Exception: last month, I switched my main rig for an older generation one. After reading the article about the 32 threads monster on techspot, I bought 2 E5 2670 Xeons and built a rig with them. For $134, that's what I call a must have! My i7 3770K is still there, my wife is using it, I'll soon put my MSI GTX 970 Gaming in it, and grab a GTX 1070... I don't usually go for the latest hardware. I wait for bargains, like the 2 Xeons, and pull the trigger when I see one, or when I'm forced to upgrade, like with the i7 3770K I bought when my DFI mobo died on me (RAM controller went belly up).
 
I generally try to build an upgradable computer every five years. Generally at the end of the five years, several components such as RAM or GPU have been upgraded.
 
On a i7 920 ,1366, 8gb ram and a 7850

Still works great 7+ years later, only recent upgrade was to a 40 inch philips 4k monitor which is shared with my ps4.

Eventually I will upgrade to a 4k system when it becomes more affordable
 
Once I have a system operating smoothly, without glitches, I "drive it until the wheels fall off," or until the end of a Microsoft Windows product cycle. I wait to upgrade Windows until Microsoft makes the old version obsolete. The limitation is MS Windows Updates: when MS stops updating a version of Windows, I must upgrade to a current version which MS is currently updating, which in turn requires updated hardware.

MS-DOS 3.30
Windows 3.11
Windows 95B
Windows XP SP2
Windows 8.1 x64
 
I don't remember all the details because it was a long time ago, but I spent over $10,000 on a Pentium 4 system when they first came out. Now I have a wife, and my first child 5 weeks old and really wish I had that money.....
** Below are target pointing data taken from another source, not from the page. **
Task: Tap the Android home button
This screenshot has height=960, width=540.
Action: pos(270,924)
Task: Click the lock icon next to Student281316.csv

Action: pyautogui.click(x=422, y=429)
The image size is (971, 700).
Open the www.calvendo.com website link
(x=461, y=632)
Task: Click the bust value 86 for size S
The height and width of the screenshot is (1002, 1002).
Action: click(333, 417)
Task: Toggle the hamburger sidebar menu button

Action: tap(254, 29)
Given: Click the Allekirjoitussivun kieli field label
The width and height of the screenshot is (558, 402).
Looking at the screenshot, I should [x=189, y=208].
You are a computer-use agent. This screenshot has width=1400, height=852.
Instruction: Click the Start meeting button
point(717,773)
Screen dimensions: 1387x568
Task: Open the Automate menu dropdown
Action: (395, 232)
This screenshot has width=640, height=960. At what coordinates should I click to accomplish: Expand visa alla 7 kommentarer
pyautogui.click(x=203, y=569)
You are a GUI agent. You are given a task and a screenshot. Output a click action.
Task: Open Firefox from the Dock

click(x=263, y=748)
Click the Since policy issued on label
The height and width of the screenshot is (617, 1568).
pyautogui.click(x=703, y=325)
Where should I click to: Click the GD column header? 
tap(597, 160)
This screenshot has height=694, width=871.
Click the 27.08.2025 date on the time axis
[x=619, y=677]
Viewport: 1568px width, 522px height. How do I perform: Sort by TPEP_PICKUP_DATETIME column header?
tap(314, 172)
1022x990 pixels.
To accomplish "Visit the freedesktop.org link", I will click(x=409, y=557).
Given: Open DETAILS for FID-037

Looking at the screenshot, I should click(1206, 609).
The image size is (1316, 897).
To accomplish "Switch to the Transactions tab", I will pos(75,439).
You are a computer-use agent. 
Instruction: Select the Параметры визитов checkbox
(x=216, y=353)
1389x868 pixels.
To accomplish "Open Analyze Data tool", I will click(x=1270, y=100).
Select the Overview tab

TO BUILD A NEW COMPUTER!!!!!

Goodness, what a system $10,000 would build. However, I would wait for Cannonlake. Now I just dig through the dumpster at work, and pick out what they throw away. I have an AMD core2 duo or something, with 8 gig of ram, some GeForce with no fan, and somehow found a Samsung 840evo, the 500gig one. I think they tossed it when it started having the slow reads on files not frequently refreshed, I'm so heart broken it was in the trash.